Le rapport ayant été fait oralement à l'audience.
MOTIFS
[P] [V] soutient avoir émis deux chèques ayant selon lui pour causes juridiques commune, le paiement de charges de copropriété, à savoir :
- un chèque n° 7244111 d'un montant de 3 593,16 euros en date du 18 juillet 2018 selon lui destiné au syndic de copropriété de la résidence du [Adresse 3],
- et 7244110 d'un montant de 6 449,80 euros en date du 19 juillet 2018 selon lui destiné à la société ALEPH GESTION.
Invoquant la falsification de ces chèques et leur encaissement par la SAS [L] en lieu et place des véritables créanciers ou de leurs mandataires ; il a assigné [U] [L] en restitution de ces sommes.

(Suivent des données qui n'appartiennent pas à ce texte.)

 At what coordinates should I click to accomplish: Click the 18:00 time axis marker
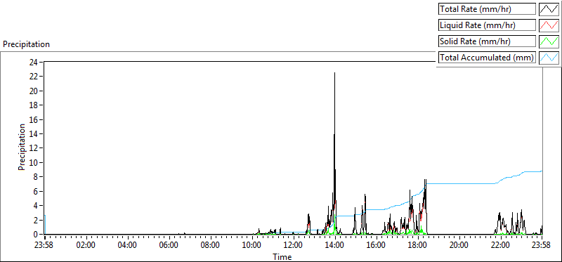[417, 246]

Le compte débité est le compte 911699473 dont [P] [V] est titulaire auprès de la BRED BANQUE POPULAIRE.
De l'examen des photocopies du recto des chèques, il s'évince que l'indication SAS [L] ne vient pas en surcharge du nom d'un bénéficiaire antérieurement mentionné par écrit sur les effets. L'original des chèques émis n'est pas produit. Aucune anomalie scripturale ne permet donc d'étayer la thèse d'[P] [V] selon laquelle les effets ont été émis au bénéfice des personnes qu'il désigne comme ayant été ses créanciers. Il est impossible de faire le lien entre la cause qu'il affirme être celle de la créance (charges de copropriété) et la cause de l'émission de l'effet.

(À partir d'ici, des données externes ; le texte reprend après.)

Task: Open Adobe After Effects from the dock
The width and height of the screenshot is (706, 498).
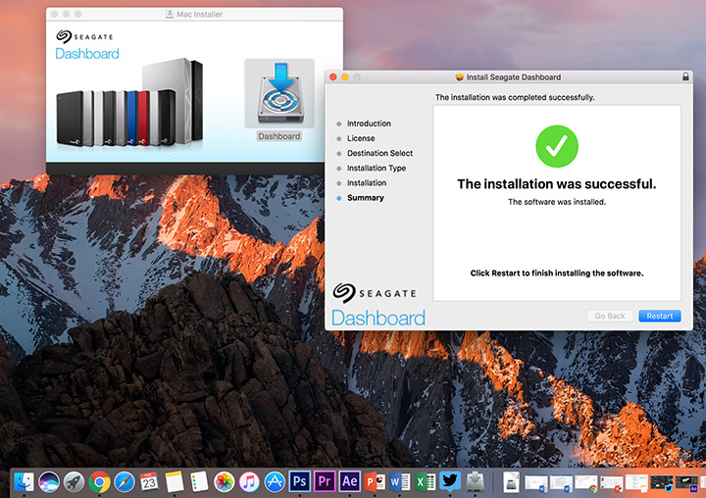Action: [350, 481]
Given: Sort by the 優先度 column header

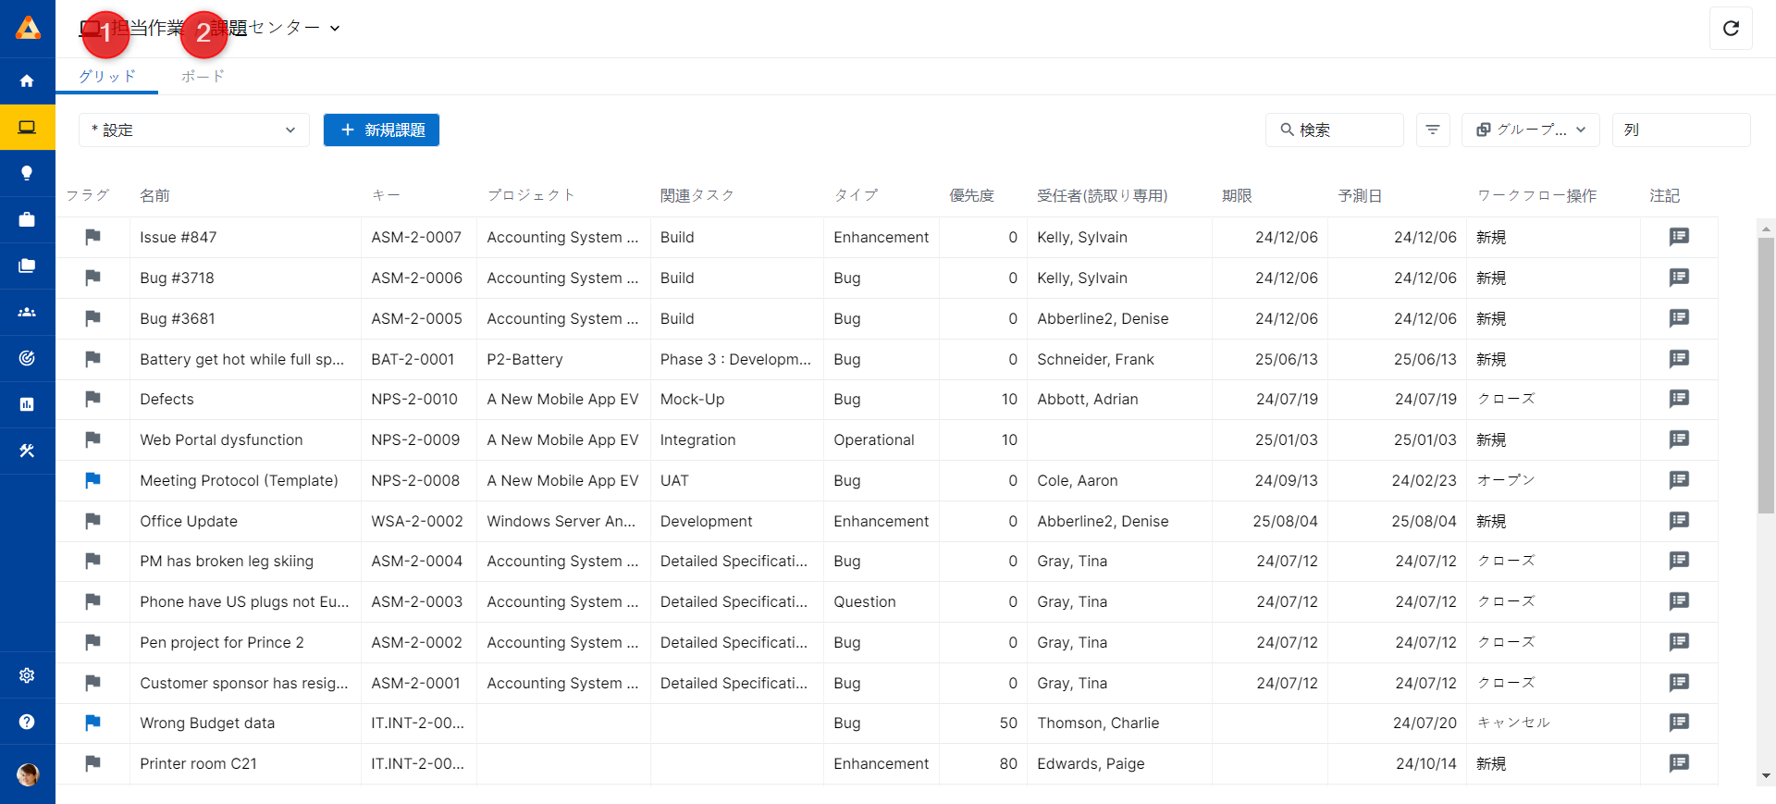Looking at the screenshot, I should [971, 195].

[P] [V] ne verse par ailleurs aucun acte le mentionnant comme propriétaire d'un lot de propriété dans la résidence qu'il mentionne, ni aucun acte valant appel de fonds par le syndic pour les montants débités, ni aucun état de son compte de copropriétaire permettant de recouper le montant des débits avec la créance de la copropriété que les chèques étaient censés éteindre ; il ne produit pas davantage le moindre document issu du répertoire public propres au copropriété ; il ne fait pas état de ce qu'il se soit postérieurement acquitté des causes des deux chèques détournés entre les mains du syndic de la copropriété qu'il mentionne ; ne peut donc être vérifiée la réalité de la cause invoquée du paiement prétendument détourné.

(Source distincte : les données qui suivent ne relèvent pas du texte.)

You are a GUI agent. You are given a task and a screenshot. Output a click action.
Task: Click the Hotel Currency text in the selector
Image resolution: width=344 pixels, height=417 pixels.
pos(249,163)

Concernant la personne assignée, il n'indique aucun élément d'identification de la SAS [L] portée comme bénéficiaire sur les chèques ; il assigne néanmoins [U] [L] en qualité de gérant en indiquant son nom et son adresse, sans expliquer comment il peut déduire le nom et un prénom de dirigeant à partir de la seule indication SAS [L] portée sur ces chèques.
Faute de démontrer la réalité de la cause du paiement prétendument détourné, faute de démontrer la réalité de la SAS [L] et faute de démontrer quel que lien que ce soit entre cette société et la personne de [U] [L] qu'il assigne, [P] [V] ne prouve pas l'obligation de restituer qui pèserait sur ce dernier.
Le jugement sera confirmé.
PAR CES MOTIFS
La cour, après en avoir délibéré, statuant, publiquement, par arrêt rendu par défaut, en dernier ressort et par arrêt mis à disposition au greffe,
* confirme le jugement dont appel,
* y ajoutant, condamne [P] [V] aux dépens d'appel
Le présent arrêt a été signé par Mme FAURE, Présidente, et par Mme DEBON, faisant fonction de Greffière, auquel la minute de la décision a été remise par la magistrate signataire.